#### [Given data]
Start of Block
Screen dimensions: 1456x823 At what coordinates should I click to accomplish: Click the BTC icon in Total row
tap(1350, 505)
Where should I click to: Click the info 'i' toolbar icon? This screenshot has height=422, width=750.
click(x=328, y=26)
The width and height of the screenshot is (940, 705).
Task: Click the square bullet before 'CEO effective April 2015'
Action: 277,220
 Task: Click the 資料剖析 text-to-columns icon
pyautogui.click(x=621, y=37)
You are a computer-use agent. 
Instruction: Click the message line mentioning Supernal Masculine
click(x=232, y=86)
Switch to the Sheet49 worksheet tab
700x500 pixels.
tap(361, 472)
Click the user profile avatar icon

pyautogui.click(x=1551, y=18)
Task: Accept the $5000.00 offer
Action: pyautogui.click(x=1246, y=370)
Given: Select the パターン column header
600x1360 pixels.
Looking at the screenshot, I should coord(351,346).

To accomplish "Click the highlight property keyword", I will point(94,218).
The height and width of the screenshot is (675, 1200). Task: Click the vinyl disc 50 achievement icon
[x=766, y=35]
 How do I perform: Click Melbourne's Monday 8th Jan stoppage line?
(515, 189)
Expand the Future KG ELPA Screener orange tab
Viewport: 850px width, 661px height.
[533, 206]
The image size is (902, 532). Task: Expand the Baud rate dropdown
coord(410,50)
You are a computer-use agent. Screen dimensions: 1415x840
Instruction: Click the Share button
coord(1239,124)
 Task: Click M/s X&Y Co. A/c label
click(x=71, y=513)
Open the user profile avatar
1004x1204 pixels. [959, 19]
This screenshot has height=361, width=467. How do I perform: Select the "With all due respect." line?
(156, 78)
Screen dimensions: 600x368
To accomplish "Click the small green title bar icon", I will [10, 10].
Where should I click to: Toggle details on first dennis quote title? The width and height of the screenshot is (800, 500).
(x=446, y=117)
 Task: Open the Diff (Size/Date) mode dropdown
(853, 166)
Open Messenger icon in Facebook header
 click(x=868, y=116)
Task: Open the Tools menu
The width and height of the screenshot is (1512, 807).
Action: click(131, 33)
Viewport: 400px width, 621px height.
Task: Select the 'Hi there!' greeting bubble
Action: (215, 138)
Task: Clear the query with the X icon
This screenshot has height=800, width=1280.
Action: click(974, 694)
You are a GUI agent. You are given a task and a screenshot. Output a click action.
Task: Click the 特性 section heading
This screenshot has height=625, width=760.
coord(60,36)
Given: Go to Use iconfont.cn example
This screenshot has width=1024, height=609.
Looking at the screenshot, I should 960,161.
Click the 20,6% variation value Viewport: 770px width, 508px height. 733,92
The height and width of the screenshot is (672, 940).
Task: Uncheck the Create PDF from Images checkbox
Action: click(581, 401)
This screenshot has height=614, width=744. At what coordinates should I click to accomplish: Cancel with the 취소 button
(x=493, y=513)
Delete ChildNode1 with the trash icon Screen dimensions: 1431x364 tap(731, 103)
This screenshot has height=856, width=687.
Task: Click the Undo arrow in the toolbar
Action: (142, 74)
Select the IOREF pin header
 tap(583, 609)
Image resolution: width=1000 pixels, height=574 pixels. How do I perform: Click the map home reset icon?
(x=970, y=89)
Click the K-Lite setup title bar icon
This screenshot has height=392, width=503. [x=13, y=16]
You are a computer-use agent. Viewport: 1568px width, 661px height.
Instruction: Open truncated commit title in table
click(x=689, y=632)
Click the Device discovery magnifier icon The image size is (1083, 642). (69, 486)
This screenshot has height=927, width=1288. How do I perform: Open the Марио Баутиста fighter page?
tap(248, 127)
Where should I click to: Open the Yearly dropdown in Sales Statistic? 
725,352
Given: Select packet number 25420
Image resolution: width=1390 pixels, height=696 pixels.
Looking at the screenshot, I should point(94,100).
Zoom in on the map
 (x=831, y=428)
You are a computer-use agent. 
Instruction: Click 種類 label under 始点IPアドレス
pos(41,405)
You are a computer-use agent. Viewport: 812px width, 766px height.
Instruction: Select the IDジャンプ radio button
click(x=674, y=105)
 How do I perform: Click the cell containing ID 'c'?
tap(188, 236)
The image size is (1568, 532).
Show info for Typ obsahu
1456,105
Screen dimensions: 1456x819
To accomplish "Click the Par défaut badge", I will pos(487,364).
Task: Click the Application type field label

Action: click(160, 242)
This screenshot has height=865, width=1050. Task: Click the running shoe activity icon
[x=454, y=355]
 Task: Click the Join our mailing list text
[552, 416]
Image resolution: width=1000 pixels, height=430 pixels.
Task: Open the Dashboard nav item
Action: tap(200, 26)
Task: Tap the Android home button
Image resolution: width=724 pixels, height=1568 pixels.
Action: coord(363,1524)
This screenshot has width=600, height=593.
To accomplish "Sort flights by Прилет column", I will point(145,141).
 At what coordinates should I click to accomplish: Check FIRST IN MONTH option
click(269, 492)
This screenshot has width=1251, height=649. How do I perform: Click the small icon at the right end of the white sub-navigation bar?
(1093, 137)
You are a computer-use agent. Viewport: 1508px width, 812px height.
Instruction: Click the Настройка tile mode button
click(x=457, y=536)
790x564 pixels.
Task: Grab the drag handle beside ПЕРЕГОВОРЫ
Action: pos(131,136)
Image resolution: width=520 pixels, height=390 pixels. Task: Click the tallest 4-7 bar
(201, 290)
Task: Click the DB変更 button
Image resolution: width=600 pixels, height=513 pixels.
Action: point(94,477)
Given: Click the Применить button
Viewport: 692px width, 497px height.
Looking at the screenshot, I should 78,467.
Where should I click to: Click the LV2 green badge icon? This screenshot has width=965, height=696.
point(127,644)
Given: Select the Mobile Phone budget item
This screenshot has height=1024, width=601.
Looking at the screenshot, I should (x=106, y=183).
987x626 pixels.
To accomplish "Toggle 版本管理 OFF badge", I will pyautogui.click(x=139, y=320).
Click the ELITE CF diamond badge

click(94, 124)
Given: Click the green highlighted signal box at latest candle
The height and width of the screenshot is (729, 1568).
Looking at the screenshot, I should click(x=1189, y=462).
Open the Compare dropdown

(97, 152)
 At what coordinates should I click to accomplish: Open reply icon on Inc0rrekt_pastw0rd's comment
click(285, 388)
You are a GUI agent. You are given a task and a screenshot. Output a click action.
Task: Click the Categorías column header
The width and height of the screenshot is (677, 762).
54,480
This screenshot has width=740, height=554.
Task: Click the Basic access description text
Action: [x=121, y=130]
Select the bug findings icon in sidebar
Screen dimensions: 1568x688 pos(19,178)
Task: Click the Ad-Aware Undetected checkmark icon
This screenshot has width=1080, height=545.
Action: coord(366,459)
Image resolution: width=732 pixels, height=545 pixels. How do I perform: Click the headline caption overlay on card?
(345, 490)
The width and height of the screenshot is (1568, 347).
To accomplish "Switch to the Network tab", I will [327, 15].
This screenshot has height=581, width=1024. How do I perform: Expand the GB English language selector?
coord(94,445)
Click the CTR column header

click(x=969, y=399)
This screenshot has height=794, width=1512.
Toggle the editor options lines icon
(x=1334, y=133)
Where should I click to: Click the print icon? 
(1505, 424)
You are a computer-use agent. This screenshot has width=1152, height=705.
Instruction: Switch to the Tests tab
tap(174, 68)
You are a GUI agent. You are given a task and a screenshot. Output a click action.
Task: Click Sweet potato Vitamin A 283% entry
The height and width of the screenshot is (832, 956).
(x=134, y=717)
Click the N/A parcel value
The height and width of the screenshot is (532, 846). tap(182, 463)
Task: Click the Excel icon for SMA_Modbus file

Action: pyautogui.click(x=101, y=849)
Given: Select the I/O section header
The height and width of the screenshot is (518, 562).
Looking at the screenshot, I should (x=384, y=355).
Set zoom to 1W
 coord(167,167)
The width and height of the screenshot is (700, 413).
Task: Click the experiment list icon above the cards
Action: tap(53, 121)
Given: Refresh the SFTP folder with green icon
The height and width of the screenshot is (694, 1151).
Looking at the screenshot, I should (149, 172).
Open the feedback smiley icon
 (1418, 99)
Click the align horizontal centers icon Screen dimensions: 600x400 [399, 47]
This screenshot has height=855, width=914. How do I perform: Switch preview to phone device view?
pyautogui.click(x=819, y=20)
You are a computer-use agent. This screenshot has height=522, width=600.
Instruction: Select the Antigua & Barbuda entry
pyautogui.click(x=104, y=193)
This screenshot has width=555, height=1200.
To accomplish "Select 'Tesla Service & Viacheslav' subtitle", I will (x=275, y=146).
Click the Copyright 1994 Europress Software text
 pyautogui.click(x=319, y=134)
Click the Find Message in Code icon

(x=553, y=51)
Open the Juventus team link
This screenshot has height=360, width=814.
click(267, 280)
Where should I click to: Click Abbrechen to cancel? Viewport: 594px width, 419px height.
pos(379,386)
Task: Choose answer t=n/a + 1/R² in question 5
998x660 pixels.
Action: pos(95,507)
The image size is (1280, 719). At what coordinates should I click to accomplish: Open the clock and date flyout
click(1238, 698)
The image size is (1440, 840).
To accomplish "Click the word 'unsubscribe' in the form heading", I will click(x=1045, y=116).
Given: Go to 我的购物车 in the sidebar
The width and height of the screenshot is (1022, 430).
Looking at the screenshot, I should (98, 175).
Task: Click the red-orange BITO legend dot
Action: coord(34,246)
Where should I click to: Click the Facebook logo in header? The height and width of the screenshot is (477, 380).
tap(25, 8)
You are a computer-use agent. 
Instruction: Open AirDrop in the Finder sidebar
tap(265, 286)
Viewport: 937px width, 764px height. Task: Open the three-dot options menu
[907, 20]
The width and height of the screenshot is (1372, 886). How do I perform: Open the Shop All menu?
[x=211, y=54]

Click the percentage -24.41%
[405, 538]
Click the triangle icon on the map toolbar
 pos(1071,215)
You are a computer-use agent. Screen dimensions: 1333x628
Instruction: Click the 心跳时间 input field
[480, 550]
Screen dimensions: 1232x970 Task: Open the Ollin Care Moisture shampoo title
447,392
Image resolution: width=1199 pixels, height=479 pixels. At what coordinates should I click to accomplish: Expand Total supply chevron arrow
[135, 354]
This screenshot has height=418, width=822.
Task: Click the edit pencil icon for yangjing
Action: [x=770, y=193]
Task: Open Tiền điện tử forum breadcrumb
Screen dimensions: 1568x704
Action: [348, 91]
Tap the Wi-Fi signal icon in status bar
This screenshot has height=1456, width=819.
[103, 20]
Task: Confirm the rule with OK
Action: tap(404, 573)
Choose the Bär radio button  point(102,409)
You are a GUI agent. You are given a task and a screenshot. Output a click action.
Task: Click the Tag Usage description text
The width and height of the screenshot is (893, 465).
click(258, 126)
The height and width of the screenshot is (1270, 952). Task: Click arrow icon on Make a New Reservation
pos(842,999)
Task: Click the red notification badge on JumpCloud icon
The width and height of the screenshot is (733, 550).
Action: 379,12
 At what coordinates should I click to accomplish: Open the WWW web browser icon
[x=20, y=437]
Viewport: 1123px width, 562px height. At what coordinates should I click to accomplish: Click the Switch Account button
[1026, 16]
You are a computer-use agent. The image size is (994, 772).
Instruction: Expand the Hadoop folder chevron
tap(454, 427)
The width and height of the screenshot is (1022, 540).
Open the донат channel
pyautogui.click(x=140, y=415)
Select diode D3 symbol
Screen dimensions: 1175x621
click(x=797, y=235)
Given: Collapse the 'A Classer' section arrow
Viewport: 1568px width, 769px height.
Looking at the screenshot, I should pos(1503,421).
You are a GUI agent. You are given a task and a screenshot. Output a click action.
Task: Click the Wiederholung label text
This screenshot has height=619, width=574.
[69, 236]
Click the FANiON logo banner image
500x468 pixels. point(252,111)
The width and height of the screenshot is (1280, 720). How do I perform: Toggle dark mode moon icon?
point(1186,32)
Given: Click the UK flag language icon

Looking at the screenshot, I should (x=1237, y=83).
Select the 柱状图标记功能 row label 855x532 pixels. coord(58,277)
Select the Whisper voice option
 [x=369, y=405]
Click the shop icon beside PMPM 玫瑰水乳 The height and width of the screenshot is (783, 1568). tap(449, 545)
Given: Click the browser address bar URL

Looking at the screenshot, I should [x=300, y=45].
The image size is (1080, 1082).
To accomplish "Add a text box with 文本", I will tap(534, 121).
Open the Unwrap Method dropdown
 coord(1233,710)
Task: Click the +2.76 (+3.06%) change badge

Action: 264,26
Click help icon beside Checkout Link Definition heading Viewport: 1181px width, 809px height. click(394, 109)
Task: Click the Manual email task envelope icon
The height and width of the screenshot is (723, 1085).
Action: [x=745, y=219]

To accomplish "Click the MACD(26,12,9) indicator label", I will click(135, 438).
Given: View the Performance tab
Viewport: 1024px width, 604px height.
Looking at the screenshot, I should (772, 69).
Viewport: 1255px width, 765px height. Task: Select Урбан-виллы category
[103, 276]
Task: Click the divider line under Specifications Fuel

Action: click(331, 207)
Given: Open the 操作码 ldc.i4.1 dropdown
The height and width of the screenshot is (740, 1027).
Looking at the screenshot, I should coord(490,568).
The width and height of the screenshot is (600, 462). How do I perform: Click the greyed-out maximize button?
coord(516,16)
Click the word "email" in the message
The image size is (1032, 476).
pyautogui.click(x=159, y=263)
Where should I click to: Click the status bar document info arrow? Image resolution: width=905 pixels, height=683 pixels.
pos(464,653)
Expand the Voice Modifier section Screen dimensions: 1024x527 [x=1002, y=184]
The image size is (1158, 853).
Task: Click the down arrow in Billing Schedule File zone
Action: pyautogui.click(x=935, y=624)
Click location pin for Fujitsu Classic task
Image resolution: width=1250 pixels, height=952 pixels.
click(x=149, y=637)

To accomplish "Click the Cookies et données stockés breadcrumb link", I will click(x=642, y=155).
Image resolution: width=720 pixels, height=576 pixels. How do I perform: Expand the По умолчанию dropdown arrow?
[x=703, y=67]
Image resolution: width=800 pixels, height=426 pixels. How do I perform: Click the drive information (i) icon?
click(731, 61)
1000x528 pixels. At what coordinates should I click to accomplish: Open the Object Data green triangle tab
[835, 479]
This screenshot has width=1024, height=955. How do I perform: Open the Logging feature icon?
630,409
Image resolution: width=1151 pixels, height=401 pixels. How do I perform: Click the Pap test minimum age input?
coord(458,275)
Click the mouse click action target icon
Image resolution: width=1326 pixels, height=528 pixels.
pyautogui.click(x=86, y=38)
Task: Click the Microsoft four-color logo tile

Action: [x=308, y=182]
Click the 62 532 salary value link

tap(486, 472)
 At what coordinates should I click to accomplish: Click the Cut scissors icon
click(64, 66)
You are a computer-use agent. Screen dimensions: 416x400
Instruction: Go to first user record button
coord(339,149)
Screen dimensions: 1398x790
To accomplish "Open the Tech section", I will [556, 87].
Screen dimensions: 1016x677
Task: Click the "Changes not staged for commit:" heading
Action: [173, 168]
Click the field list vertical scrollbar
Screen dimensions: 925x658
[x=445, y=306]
End of Block
#### [Task]
Identify the lines in the entries that hold "breadcrumb" and return each one.

#### [Problem solution]
Task: Open Tiền điện tử forum breadcrumb
To accomplish "Click the Cookies et données stockés breadcrumb link", I will click(x=642, y=155).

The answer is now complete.